> [BRIEF]:
Rewrite the lines from the one containing "has height=704, width=1568." through the end, putting "screen capture" in place of "screenshot" and leaving everything else unchanged.

> [DATASET RECORDS]:
-=-=-=-=-
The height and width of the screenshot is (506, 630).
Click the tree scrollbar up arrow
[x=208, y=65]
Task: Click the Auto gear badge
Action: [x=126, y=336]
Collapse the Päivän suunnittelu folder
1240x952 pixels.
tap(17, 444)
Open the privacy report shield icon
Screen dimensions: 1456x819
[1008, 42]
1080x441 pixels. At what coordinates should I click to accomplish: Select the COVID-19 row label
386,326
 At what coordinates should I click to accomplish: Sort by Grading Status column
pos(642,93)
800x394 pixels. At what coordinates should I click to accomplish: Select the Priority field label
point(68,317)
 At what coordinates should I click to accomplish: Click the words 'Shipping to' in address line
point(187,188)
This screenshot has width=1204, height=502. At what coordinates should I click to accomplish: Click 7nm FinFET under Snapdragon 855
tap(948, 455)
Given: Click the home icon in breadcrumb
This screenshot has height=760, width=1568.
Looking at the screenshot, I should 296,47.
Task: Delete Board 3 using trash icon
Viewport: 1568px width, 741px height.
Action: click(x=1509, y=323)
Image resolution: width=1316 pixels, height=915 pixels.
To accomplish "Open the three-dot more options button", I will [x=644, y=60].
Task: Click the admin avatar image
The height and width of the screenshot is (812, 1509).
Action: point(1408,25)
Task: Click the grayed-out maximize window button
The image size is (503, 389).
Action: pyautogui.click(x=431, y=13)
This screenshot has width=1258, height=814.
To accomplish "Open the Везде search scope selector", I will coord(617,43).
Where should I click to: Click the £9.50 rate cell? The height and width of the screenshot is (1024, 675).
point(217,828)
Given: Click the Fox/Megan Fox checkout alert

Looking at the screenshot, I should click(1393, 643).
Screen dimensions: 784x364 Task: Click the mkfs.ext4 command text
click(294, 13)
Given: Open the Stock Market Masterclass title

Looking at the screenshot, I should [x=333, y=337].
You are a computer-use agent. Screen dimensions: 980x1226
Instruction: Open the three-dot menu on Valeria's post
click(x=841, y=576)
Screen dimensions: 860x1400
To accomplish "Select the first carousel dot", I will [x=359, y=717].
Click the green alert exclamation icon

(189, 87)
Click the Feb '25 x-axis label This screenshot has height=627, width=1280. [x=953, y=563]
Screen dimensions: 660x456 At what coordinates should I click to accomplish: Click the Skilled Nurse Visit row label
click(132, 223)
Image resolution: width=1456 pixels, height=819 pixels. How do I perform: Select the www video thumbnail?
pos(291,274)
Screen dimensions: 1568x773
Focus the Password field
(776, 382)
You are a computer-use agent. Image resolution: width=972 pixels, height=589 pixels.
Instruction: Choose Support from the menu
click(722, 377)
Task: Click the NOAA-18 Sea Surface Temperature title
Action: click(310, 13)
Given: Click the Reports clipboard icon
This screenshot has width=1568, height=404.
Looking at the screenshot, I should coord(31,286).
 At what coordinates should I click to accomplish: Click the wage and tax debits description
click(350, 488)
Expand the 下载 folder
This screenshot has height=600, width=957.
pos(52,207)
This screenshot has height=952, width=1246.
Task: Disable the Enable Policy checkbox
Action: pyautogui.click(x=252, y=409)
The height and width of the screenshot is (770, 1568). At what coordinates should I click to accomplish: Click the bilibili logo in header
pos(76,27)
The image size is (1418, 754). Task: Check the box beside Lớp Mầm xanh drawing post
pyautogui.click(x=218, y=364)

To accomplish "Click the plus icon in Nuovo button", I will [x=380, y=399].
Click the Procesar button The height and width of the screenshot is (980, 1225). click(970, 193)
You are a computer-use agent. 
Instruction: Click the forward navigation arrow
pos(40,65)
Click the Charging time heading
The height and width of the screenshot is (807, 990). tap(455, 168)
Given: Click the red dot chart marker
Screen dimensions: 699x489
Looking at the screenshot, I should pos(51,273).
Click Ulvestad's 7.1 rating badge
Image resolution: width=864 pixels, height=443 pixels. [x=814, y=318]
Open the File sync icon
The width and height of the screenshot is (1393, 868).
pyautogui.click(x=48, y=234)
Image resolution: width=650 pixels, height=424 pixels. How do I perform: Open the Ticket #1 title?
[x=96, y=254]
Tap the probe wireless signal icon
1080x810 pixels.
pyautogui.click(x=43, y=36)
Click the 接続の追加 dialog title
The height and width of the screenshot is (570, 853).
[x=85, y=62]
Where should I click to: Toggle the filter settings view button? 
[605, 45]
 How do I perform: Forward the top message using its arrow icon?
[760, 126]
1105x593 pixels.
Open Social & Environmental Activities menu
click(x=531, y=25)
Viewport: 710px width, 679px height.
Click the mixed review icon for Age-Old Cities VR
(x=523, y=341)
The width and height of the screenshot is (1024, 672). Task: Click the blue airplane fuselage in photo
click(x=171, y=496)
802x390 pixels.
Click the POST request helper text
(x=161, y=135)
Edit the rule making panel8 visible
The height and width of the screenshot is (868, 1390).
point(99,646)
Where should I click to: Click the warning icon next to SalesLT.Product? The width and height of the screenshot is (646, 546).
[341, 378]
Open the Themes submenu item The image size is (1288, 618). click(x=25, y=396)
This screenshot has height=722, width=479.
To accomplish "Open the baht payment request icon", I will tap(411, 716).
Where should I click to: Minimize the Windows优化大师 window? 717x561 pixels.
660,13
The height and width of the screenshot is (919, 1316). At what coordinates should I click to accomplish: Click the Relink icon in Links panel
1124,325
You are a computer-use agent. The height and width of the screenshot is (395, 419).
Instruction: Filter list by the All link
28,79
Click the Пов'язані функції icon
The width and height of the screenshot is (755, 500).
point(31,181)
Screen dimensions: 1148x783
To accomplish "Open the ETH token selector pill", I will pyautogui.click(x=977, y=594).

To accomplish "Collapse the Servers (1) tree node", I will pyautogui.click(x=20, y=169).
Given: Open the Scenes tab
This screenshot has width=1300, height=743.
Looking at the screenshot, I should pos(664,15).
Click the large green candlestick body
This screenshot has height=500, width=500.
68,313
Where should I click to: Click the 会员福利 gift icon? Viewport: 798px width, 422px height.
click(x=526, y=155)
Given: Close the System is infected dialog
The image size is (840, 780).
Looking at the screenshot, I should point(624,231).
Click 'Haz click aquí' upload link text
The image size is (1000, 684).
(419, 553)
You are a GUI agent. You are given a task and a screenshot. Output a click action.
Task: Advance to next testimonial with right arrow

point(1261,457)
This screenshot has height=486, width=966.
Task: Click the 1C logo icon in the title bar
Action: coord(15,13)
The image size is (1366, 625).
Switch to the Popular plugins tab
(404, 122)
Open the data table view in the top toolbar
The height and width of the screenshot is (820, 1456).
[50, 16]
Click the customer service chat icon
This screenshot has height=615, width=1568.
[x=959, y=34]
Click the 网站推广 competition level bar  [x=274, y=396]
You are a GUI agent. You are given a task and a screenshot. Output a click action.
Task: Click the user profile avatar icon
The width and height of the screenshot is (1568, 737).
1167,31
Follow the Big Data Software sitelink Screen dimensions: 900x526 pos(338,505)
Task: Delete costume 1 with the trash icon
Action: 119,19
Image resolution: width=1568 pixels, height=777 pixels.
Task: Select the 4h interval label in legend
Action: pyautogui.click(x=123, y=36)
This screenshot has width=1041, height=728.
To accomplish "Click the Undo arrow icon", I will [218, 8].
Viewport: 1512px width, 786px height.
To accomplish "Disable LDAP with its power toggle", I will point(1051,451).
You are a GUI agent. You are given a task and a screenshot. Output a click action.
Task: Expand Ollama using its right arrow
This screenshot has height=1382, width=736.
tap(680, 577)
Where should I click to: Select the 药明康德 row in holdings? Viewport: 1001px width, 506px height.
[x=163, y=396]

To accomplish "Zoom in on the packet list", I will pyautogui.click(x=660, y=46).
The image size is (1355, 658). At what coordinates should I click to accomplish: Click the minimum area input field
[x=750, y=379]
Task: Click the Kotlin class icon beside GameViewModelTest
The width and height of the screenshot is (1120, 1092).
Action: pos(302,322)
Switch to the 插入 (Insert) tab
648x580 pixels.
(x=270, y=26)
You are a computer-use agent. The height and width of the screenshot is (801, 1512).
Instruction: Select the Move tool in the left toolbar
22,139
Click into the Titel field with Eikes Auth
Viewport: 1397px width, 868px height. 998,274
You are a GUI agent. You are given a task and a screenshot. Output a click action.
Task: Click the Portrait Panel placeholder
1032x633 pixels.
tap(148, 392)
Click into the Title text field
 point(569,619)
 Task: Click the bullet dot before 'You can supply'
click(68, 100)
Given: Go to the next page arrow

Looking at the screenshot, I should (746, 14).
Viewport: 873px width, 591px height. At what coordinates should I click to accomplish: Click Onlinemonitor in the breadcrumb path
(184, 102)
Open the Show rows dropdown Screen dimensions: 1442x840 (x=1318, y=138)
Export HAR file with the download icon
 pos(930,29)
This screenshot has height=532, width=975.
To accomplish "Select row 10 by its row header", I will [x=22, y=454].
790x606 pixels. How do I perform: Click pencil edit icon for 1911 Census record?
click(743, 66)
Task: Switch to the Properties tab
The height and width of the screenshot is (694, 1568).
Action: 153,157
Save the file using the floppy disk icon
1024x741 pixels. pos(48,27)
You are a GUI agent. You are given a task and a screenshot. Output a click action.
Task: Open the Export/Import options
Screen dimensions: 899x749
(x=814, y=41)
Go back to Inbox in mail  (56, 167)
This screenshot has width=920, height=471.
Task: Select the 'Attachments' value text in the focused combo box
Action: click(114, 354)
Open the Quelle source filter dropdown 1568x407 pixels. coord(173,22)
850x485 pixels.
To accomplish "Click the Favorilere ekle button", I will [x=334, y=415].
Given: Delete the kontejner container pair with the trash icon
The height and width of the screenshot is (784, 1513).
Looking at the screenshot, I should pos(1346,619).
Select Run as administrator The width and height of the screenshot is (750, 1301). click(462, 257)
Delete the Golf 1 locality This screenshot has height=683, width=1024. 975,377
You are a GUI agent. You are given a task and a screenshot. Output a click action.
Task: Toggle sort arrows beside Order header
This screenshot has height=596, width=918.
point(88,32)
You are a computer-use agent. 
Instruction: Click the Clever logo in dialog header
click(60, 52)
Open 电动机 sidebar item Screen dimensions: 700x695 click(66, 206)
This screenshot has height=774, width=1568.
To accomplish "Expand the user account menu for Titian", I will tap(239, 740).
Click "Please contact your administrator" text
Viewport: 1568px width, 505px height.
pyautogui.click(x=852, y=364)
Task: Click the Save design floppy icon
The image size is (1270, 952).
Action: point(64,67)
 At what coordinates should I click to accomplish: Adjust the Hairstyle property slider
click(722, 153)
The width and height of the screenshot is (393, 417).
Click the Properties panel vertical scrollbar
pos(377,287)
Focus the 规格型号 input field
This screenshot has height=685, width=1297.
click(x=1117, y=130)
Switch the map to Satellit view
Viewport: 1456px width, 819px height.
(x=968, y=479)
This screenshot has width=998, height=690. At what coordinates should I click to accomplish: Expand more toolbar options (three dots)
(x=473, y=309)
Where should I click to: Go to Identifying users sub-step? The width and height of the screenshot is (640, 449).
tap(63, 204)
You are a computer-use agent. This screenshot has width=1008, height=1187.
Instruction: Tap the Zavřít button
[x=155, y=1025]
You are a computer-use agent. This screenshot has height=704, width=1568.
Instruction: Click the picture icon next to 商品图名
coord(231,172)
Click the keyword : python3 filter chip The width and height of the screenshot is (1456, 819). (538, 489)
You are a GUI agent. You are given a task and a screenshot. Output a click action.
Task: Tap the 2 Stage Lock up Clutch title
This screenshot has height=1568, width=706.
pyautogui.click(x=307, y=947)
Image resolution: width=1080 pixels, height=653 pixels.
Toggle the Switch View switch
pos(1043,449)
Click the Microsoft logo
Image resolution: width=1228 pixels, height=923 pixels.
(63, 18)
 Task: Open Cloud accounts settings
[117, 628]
-=-=-=-=-
> [FULL OUTPUT]:
You are a computer-use agent. This screen capture has height=704, width=1568.
Instruction: Click the picture icon next to 商品图名
coord(231,172)
Click the keyword : python3 filter chip The width and height of the screen capture is (1456, 819). (538, 489)
You are a GUI agent. You are given a task and a screen capture. Output a click action.
Task: Tap the 2 Stage Lock up Clutch title
This screen capture has height=1568, width=706.
pyautogui.click(x=307, y=947)
Image resolution: width=1080 pixels, height=653 pixels.
Toggle the Switch View switch
pos(1043,449)
Click the Microsoft logo
Image resolution: width=1228 pixels, height=923 pixels.
(63, 18)
 Task: Open Cloud accounts settings
[117, 628]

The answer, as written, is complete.